Nannies say they have it easier when they start with the children as
newborns, and many nannies pass on their language almost inadvertently
through everyday interaction. Some give their teaching some structure,
though, using songs and games, for instance, to make the language fun, or
arranging play dates with other bilingual children for reinforcement. But
some children resist. Gigi Heckenbenner, 30, a French-born nanny who was
raised in Tahiti and now lives with a family on the Upper East Side, said
her first charge in the States, a 2-year-old boy, at first took an
interest in tapes and video games in French, but soon came to see them as
homework.
"He'd walk away or ignore me," she said. Ms. Heckenbenner said she
approached the 2 1/2-year-old girl she lives with now more gingerly, first
with French songs and then random words, always giving their translation
at the same time "to get her interested." Within months the girl could put
a sentence together, she said. At a playground in Washington Heights one
recent afternoon, Daniel and other preschool children followed orders in
Spanish and spoke in Spanish to their nannies or in a combination of
Spanish and English like "Mi ball" although they switched to English when
talking to each other.
"Brinca!" Daniel's nanny, Ms. Lopez, 44, whom he calls "Momo," said,
urging him to jump as he stood on top of a miniature slide in white shirt
and diapers. "A big jump," he said. Then in Spanish: "Voy a brincar alto."
("I'm going to jump high.") As the children enter school, maintaining
their fluency in a language other than English becomes more of a struggle,
parents say, and many do lose the skill. But some parents find schools
that provide instruction in two languages, or pay for private lessons,
plan immersion vacations in other countries and in some cases, even decide
to keep the nanny.
That is what Ms. Turvett has done with Jia Shu Yuan, a nanny who has cared
for her daughter, Alexandra Pauly, since she was a baby and has become a
family figure and a role model. Mrs. Yuan, who is in her 60's and was an
architect in China, is formally teaching Alexandra to read and write
Mandarin. "I don't like practicing it," Alexandra said of the language as
she sat on her nanny's lap in her family's apartment on the East Side.
But Alexandra now has a big incentive to keep up the studies: her parents
have promised to take her back to China for the first time to visit her
orphanage when she turns 8. "I can talk to the kids in China," she said.

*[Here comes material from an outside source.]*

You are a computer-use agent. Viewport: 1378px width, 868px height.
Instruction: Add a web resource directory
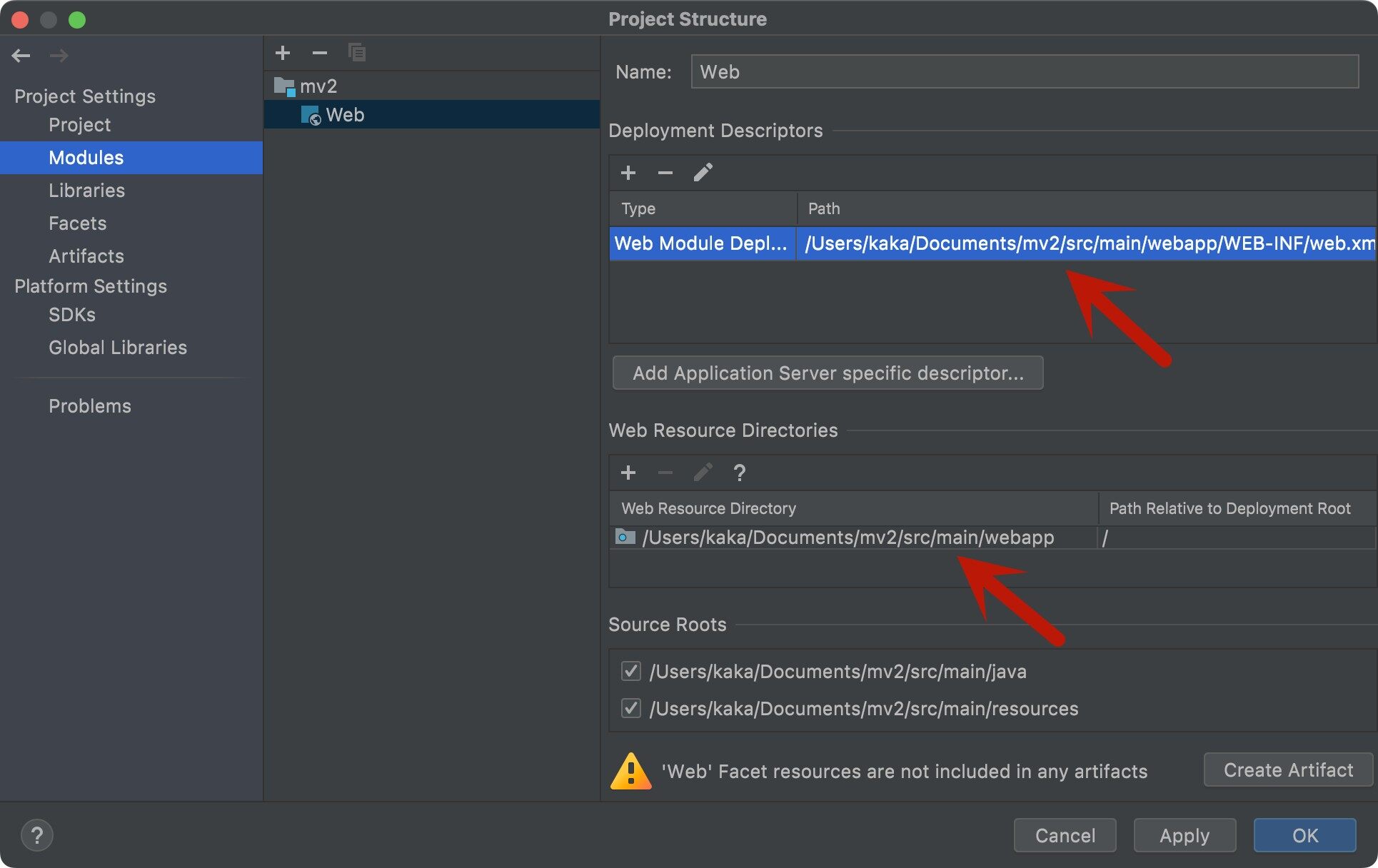tap(628, 473)
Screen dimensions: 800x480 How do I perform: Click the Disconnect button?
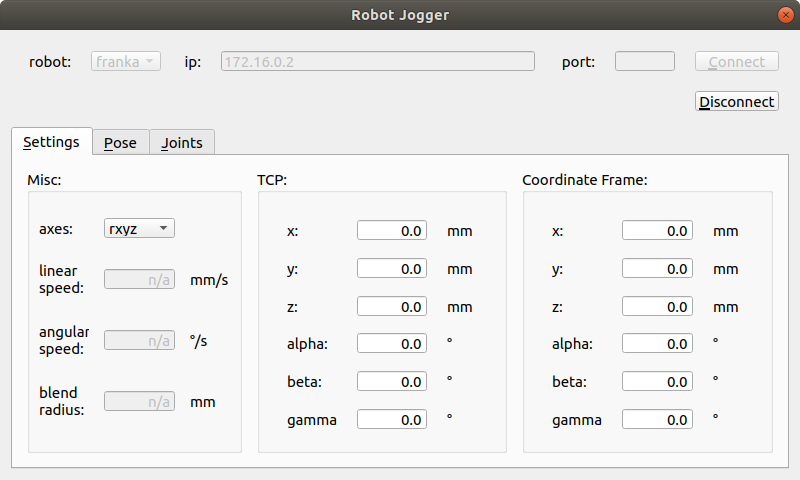[736, 102]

In New York City, many children find plenty of people to talk to right at
home. Sherri Gorelick said her 3-year-old daughter, Ava Mikkelsen, had
befriended all the Dominican shopkeepers along West 181st Street. She also
orders in Spanish at Latin restaurants, eats "frijoles" and swivels her
hips to "bachata" music and has given her English-speaking parents a new
connection to their own neighborhood.
By now, Ava can also carry on a conversation with her Salvadoran nanny,
Angie Alvarez, 50, and leave her parents clueless about what has just been
said. "What blows me away is that Ava speaks to me in English and she
looks at Angie and speaks in Spanish," Ms. Gorelick said. Labor
organizations like Domestic Workers United say nannies should receive
higher pay for the expectation that they teach a language, but that rarely
happens.
Many of the nannies who could not speak English were hobbled in finding
other types of work in this country. But the nannies, many of whom are
housewives with children of their own, said they loved what they did,
including teaching language. Some noted that such teaching only
underscored the importance of their work. "Unfortunately there's a
perception that nannies just go to the park," said Zoila Quijandria, 42,
a college-trained social worker from Peru who as a nanny got multiple job
offers when she recently became available through the Pavillion Agency.
"I prepare," she said. "I read articles. We never turn on the TV." "People
like us worry not just about the education of the children but about their
manners, their nutrition," she added. "It's a beautiful job."